Justin told his story to his friends at the cabin that night, and, at their suggestion, he posted his story on a forum for paranormal encounters called Truly Terrifying Encounters.
“After I posted, my life changed. A week later, this woman finds me. Not by email, not a phone call, I mean, she comes to my house. She physically finds me. And she tells me she’s seen one, too. A BEK, she calls it. A black-eyed kid.”
BEK, I wrote in my journal. Black-eyed kids.
Over the next few months, said Justin, he began to see stories pop up all over the country, not just online but in newspapers and television news reports.
By the time we interviewed him in the winter of 1999, Justin, ran a thriving website called TrueParanormal.com and was the author of three books about his research on BEKs and other paranormal encounters in the Minnesota area.
We didn’t prove him wrong for almost fourteen years, and even then, it was by accident.
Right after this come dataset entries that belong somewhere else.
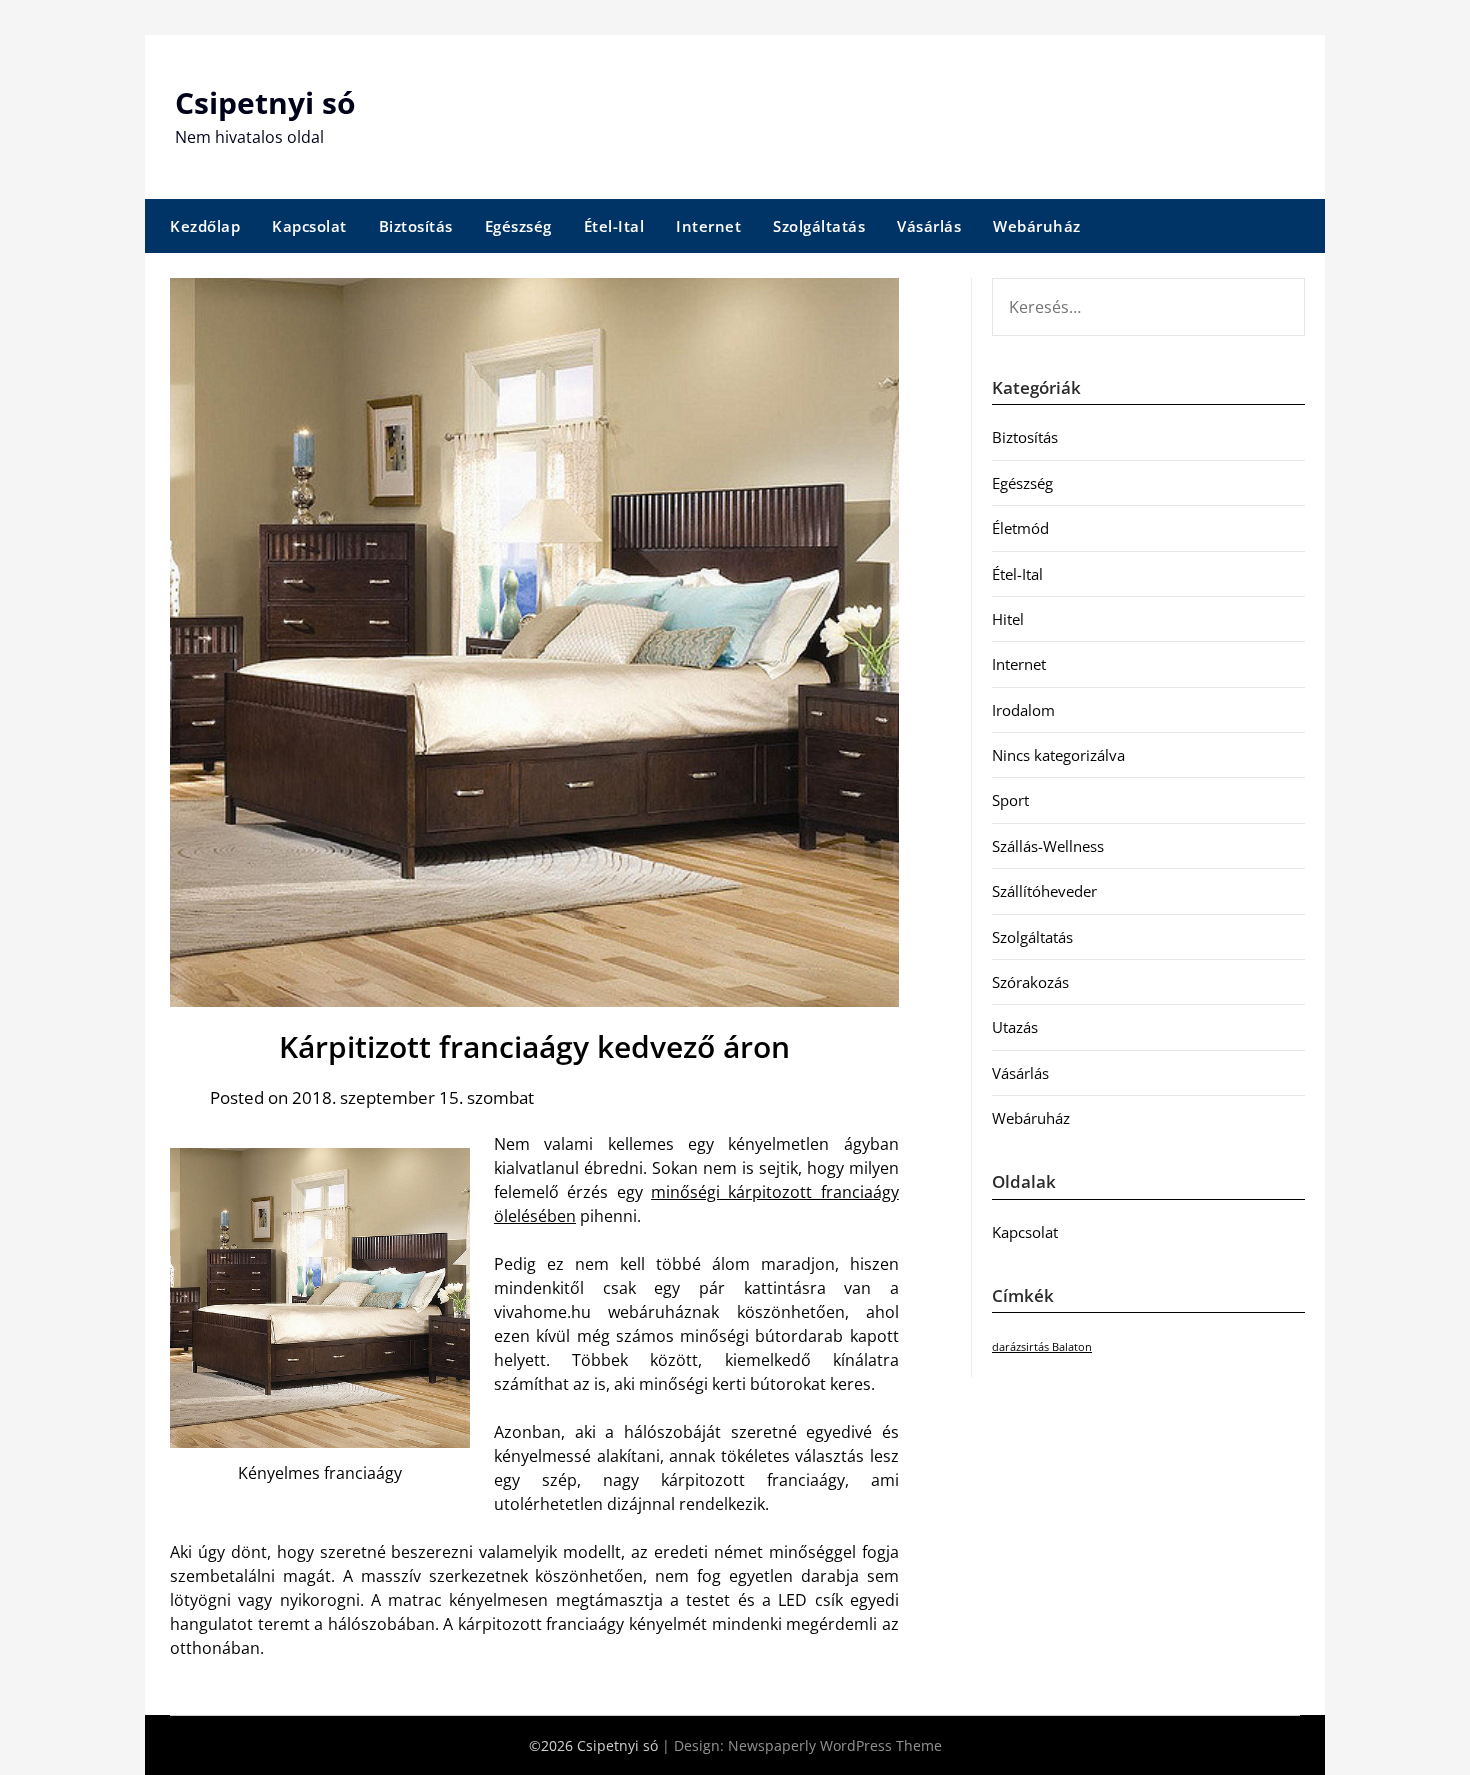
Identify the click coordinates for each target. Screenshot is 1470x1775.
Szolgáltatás (819, 226)
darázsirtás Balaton (1042, 1347)
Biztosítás (416, 226)
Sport (1010, 800)
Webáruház (1037, 226)
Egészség (518, 226)
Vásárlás (929, 226)
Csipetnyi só (265, 102)
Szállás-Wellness (1048, 846)
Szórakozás (1030, 982)
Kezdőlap (205, 226)
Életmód (1020, 528)
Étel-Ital (614, 226)
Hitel (1008, 619)
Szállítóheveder (1044, 891)
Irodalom (1023, 710)
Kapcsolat (309, 226)
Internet (708, 226)
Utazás (1015, 1027)
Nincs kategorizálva (1058, 755)
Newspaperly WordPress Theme (835, 1745)
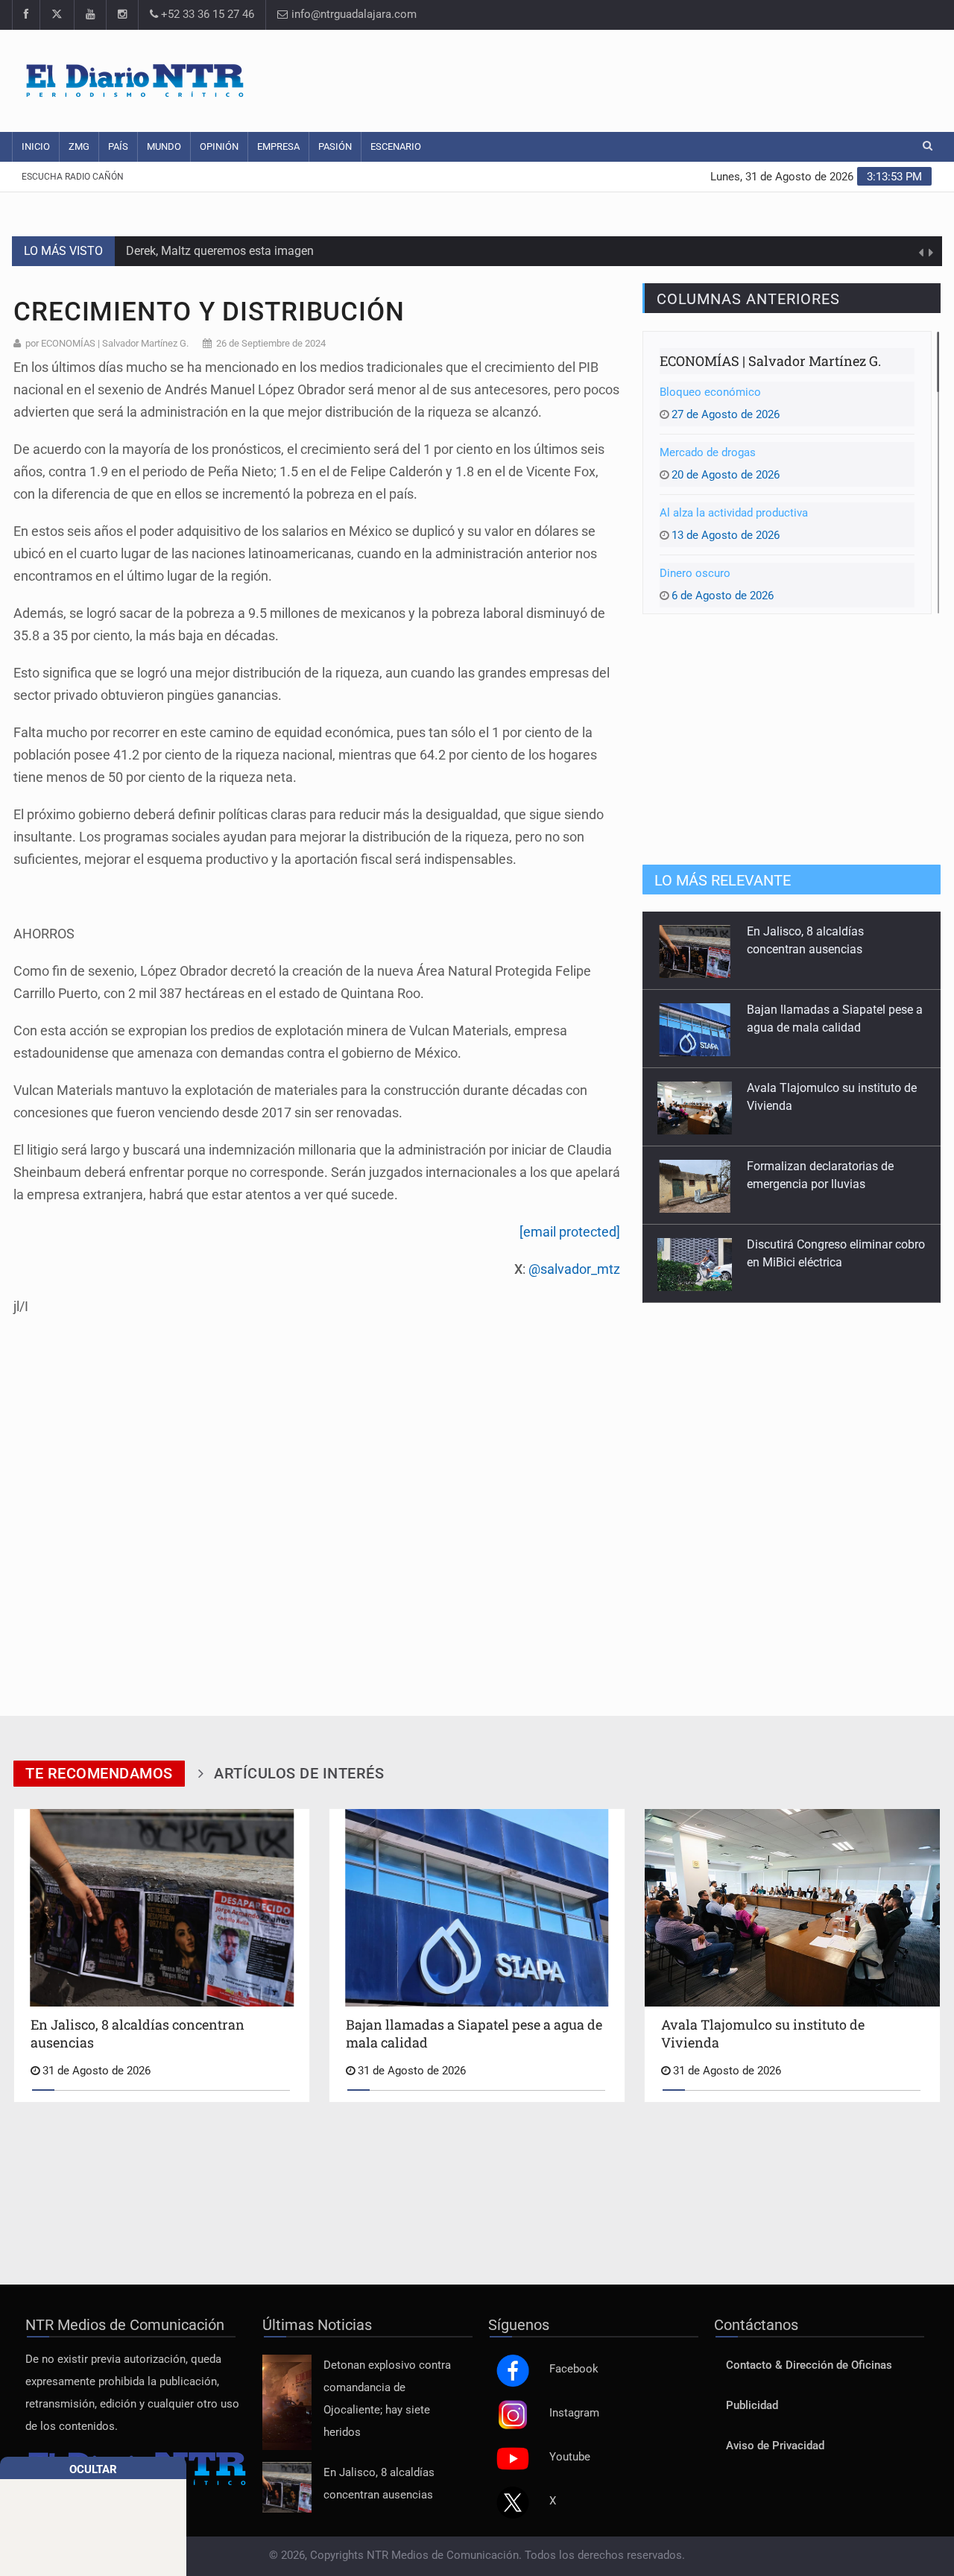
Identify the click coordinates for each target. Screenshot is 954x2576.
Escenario (395, 146)
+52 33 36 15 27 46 (206, 14)
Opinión (219, 146)
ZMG (79, 146)
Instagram (574, 2413)
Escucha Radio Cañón (73, 176)
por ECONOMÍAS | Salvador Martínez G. (107, 343)
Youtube (569, 2457)
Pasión (335, 146)
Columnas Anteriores (748, 299)
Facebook (573, 2369)
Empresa (278, 146)
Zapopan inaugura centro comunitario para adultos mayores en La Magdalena (817, 1262)
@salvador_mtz (574, 1269)
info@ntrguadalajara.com (352, 14)
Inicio (36, 146)
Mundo (164, 146)
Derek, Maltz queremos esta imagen (220, 251)
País (118, 146)
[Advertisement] (659, 78)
We were at a book signing for The Demon Cabin. A young man with black hair and deep brown, almost black, eyes told George that he was a huge fan and that he’d never believed in any paranormal stories, not since what happened to him as a kid.
George took the bait. “What happened to you as a kid?”
“I was a famous demon. The BEK of Little Malais.”
He showed George a sixth-grade school picture of himself and then borrowed George’s laptop to open a website called ParnormalLegends.com to a page about the BEK of Little Malais, and there he was, the same picture edited to include a grainy background and solid black eyes.
“My family rented a cabin on the lake every summer. The place was in the middle of nowhere, no kids around, and every summer, I was bored to death. But one summer I made a friend, and we came up with this idea to amuse ourselves. We’d watched Dracula one night, and I got this idea to pretend to be vampires. We’d knock on people’s doors and ask to use the phone, but when they said okay, we’d push it, like be as creepy as possible. We’d say, ‘You have to invite us in,’ and shit like that until they got scared enough, or annoyed enough, to slam the door on us. We tried it with cars, too. Asking for rides, but then staring at the person and saying, ‘You have to invite us. Say the words.’
“Then, like, a couple years ago, I read a story online from this lady who saw what she called a BEK on Highway 61 in Minnesota, and so I doctor up this picture of me and post it, and oh my God, the forums blow up, man. Like, hundreds of people start saying they’ve seen this kid. We hit a lot of houses, but there’s no way we got to that many people.”
“Can I keep this picture?” asked George, holding up the school photo. “I’ve got to show this to someone.”
George tried. He went up to Minnesota and went to Justin’s house. But an old woman answered.
"Oh honey, he's passed," she said when we asked her about Justin. "Three years ago. His mother sold us this place right after."
"Passed? What happened?"
"He was hiking in the forest around that same area, and he fell and broke an ankle. And he only had a little water with him.
“He didn’t have a phone?”
The old woman shook her head. “I don’t know for sure, but I guess not.”